CCI GENERAL: Construction Workers Seek Unpaid Overtime Wages
------------------------------------------------------------
Chad McCann, Tony Bryan and Kevin Abbott, individually and on
behalf of all others similarly situated v. CCI General Contractors,
LLC and Brandon Oglesby, Defendants, Case No. 20-cv-00184 (E.D.
Ark., January 24, 2020), seeks to recover monetary damages,
liquidated damages, prejudgment interest, and costs, including
reasonable attorneys' fees as a result of failure to pay overtime
wages in violation of the Fair Labor Standards Act and the Arkansas
Minimum Wage Act.

Defendants provide remodeling services such as painting and
flooring installations where Plaintiffs were employed as
construction workers. They claim that CCI switched payment schemes
between "piece-rate" and "hourly-paid" at their own discretion and
misclassified its construction workers as independent contractors
thus denying them overtime for hours worked more than forty hours
in a workweek. [BN]

Plaintiff is represented by:

      Courtney Lowery, Esq.
      Josh Sanford, Esq.
      SANFORD LAW FIRM
      Post Office Box 39
      Russellville, AR 72811
      Tel: (479) 880-0088
      Fax: (888) 787-2040
      Email: josh@sanfordlawfirm.com
             courtney@sanfordlawfirm.com


CENTENE COMPANY: Whittenberg Sues Over Unpaid Overtime Wages
------------------------------------------------------------
Shelley Whittenberg, Individually and on Behalf of All Others
Similarly Situated v. CENTENE COMPANY OF TEXAS, L.P. CENTENE
CORPORATION and CENTENE MANAGEMENT COMPANY, LLC, Case No.
3:20-cv-00080-JM (W.D. Tex., March 20, 2020), is brought under the
Fair Labor Standards Act as a result of the Defendants' failure to
pay the Plaintiff proper overtime compensation for all hours
worked.

According to the complaint, the Plaintiff regularly worked in
excess of 40 hours per week while working for the Defendant. During
weeks in which the Plaintiff worked over 40 hours, the Defendant
paid an improper overtime rate because the Defendant determined the
regular rate of pay solely based on employees' hourly rate, without
including the value of the nondiscretionary bonuses that the
Defendant provided to the Plaintiff. The Plaintiff contends that
the Defendant has deprived the Plaintiff of proper overtime
compensation for all of the hours worked over 40 per week.

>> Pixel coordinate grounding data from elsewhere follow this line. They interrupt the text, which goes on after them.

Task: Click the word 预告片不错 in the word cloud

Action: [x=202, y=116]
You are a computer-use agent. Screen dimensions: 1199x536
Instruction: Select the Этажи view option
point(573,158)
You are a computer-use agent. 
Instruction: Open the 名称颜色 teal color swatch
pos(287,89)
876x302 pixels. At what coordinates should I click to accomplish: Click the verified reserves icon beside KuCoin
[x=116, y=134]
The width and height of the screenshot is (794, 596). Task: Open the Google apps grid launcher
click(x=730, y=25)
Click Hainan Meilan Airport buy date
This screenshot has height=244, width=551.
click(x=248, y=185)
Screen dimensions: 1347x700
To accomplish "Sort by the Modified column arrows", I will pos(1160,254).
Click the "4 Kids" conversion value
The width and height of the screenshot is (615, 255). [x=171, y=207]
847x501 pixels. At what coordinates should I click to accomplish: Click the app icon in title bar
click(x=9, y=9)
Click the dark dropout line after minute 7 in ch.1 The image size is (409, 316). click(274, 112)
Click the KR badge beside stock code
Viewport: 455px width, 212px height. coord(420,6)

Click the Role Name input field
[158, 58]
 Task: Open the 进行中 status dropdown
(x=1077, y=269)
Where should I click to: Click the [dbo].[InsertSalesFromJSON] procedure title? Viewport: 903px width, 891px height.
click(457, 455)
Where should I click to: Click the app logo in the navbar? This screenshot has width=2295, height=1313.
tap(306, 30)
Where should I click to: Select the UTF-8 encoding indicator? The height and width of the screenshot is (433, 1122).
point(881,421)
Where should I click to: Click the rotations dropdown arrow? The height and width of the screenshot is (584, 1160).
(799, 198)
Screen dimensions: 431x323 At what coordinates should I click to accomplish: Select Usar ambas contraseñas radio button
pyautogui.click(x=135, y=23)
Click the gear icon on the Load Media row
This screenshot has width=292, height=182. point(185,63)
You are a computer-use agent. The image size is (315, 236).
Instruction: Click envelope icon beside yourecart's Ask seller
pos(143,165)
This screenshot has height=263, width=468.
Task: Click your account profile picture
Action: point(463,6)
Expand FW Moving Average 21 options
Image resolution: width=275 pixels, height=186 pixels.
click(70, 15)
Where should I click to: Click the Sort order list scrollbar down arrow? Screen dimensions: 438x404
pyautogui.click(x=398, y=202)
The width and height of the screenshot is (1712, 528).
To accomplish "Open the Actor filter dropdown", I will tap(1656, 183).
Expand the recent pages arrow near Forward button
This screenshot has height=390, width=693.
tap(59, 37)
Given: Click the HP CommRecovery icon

The Plaintiff was employed by the Defendants as an hourly-paid
Service Coordinator from February of 2013 through the present.

The Defendants own and operate a healthcare management company
registered to do business in Texas.[BN]

The Plaintiff is represented by:

          Josh Sanford, Esq.
          SANFORD LAW FIRM, PLLC
          One Financial Center
          650 South Shackleford, Suite 411
          Little Rock, AR 72211
          Phone: (501) 221-0088
          Facsimile: (888) 787-2040
          Email: josh@sanfordlawfirm.com


CHIODO CORPORATION: Rocha Seeks Unpaid Minimum and Overtime Wages
-----------------------------------------------------------------
Jaciel Rocha, individually and on behalf of similarly situated
persons v. CHIODO CORPORATION, AND STEVE CHIODO, individually, Case
No. 1:20-cv-01902 (N.D. Ill., March 20, 2020), is brought under the
Fair Labor Standards Act and the Illinois Minimum Wage Law to
recover unpaid minimum wages and overtime hours owed to the
Plaintiff.

The Defendants employ delivery drivers, who use their own
automobiles to deliver pizzas and other food items to their
customers. However, instead of reimbursing delivery drivers for the
reasonably approximate costs of the business use of their vehicles,
the Defendants use a flawed method to determine reimbursement rates
that provides such an unreasonably low rate beneath any reasonable
approximation of the expenses they incur that the drivers'
unreimbursed expenses cause their wages to fall below the federal
minimum wage during some or all workweeks, says the complaint.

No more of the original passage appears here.